**Assigned task**. Each line in the material below, starting at the one with "Click Java(TM) 6 Update 29 icon" and ending at the one with "Click the 5,80 odds value", is to be reproduced exactly; no picture is to be copied.

**Recorded information**.
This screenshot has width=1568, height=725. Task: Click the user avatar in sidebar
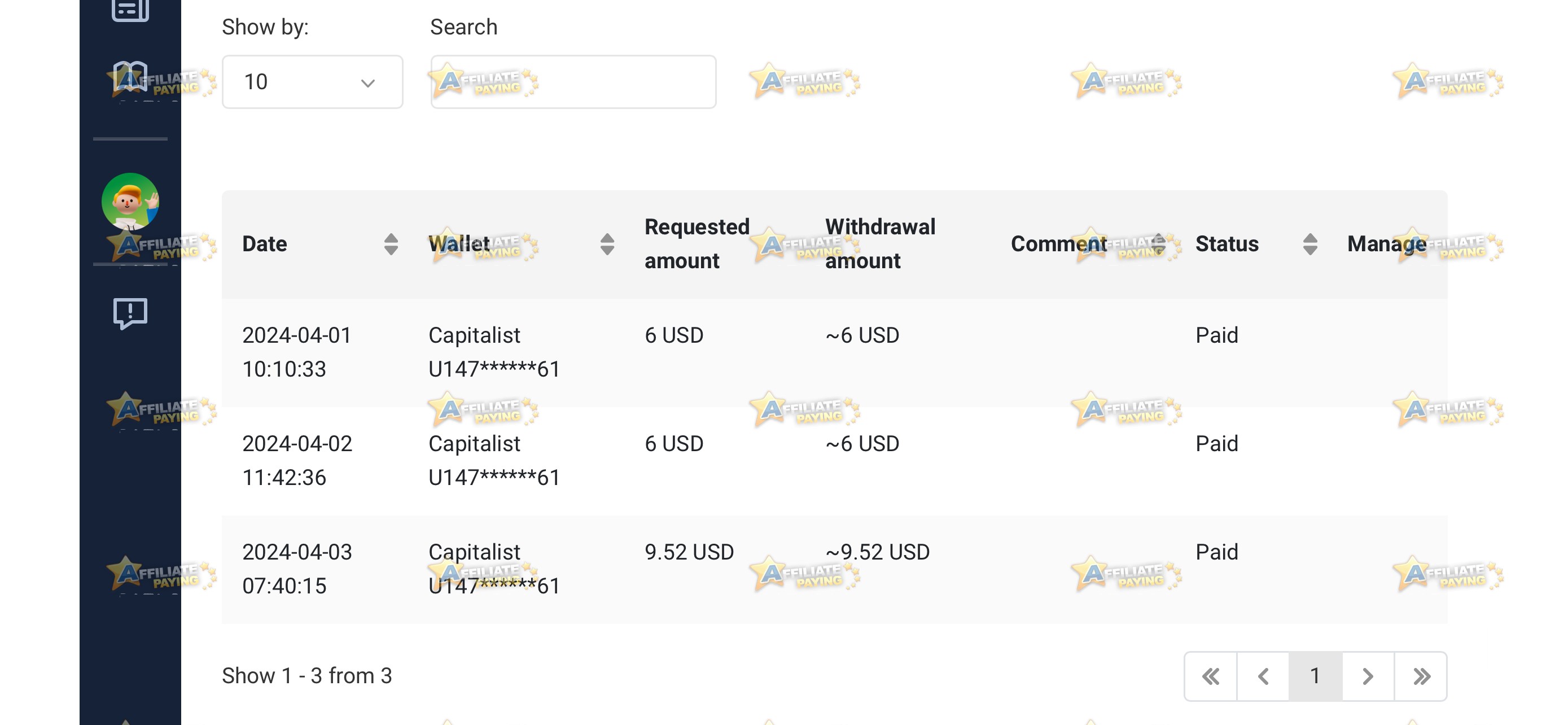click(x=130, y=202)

---

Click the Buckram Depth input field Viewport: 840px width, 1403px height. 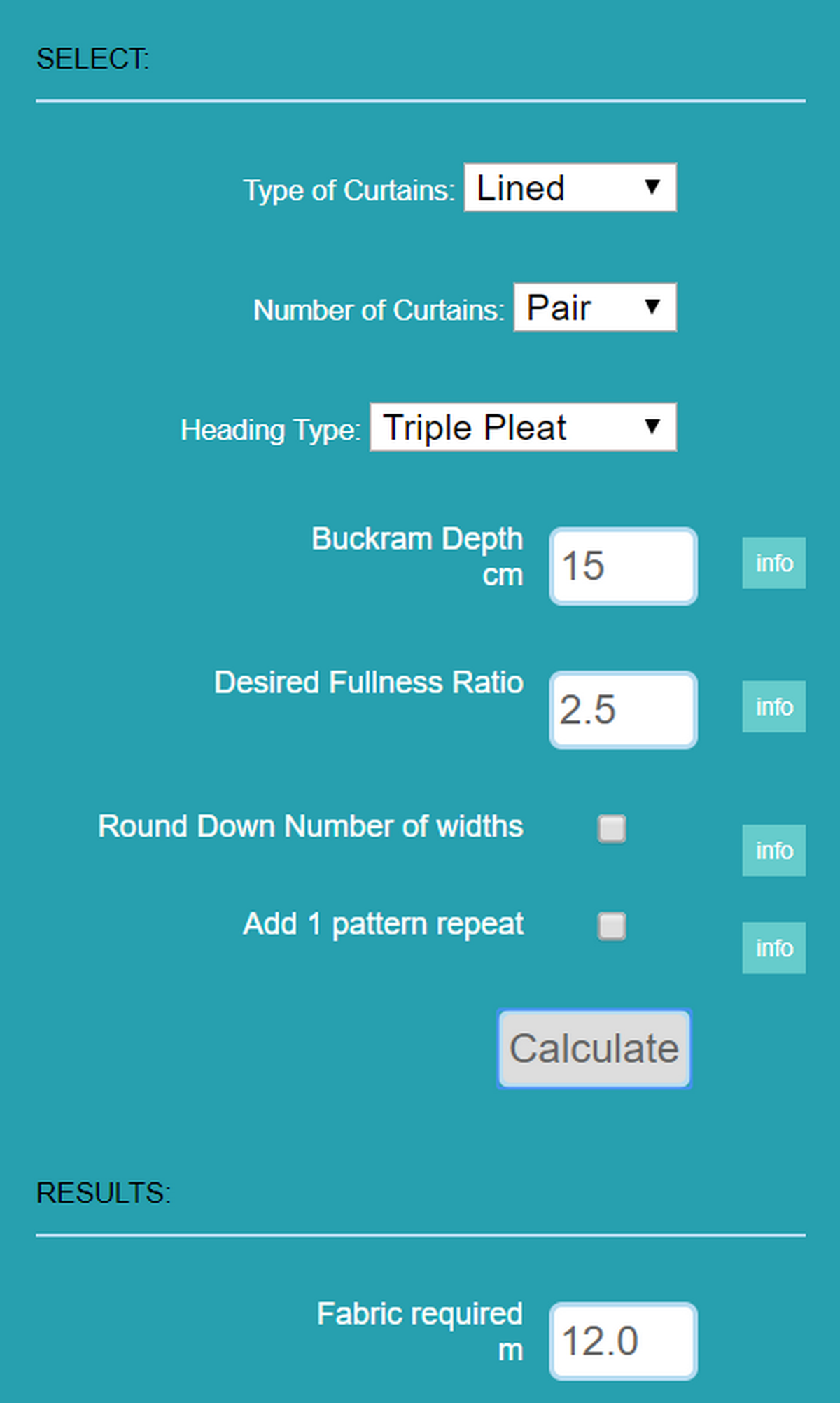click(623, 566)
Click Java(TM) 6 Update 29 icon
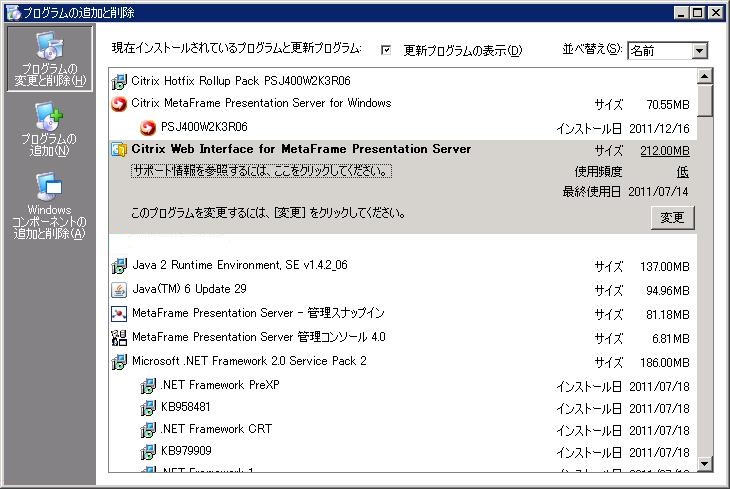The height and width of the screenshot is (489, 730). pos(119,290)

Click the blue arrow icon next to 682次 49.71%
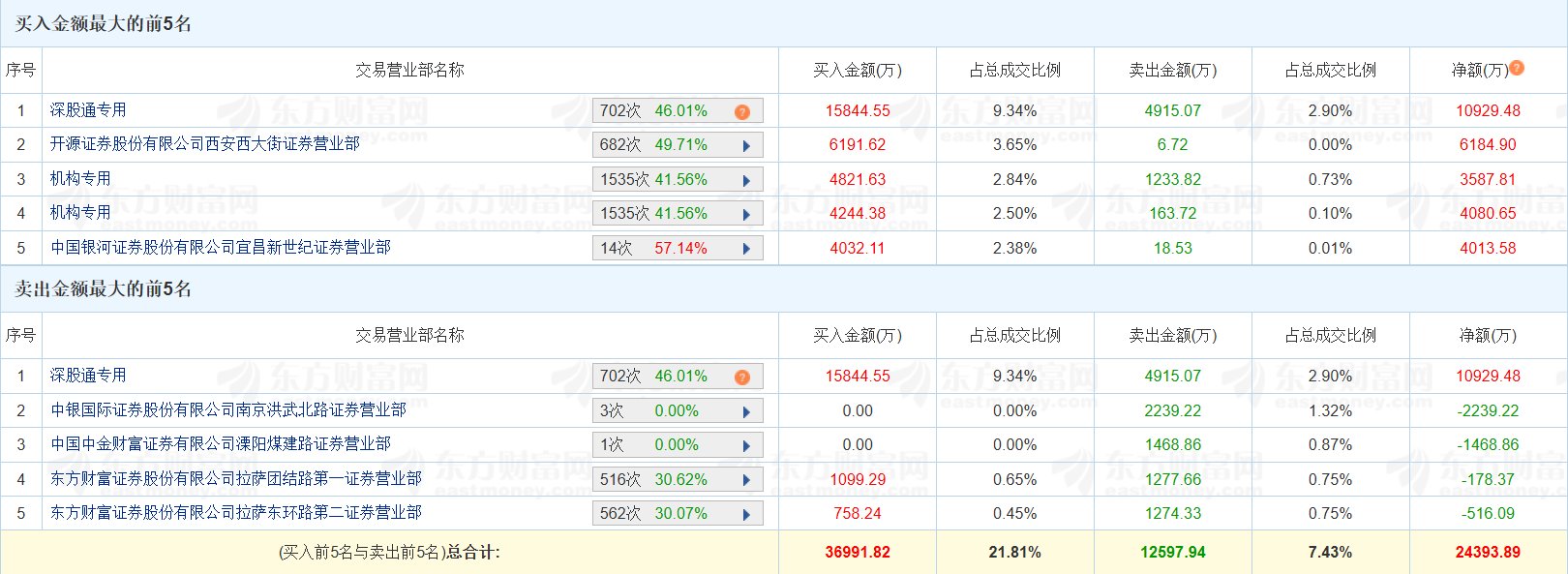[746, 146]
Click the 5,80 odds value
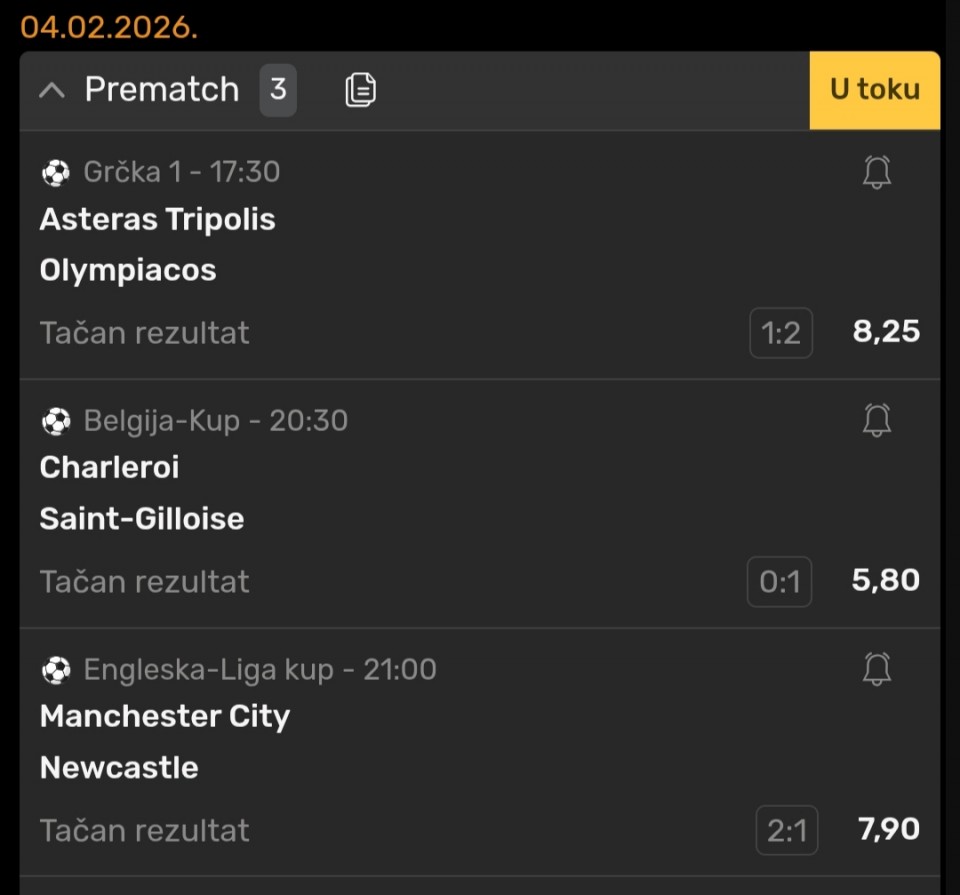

**Solution below**.
Click Java(TM) 6 Update 29 icon
The height and width of the screenshot is (489, 730). pos(119,290)

Click the blue arrow icon next to 682次 49.71%
[746, 146]
Click the 5,80 odds value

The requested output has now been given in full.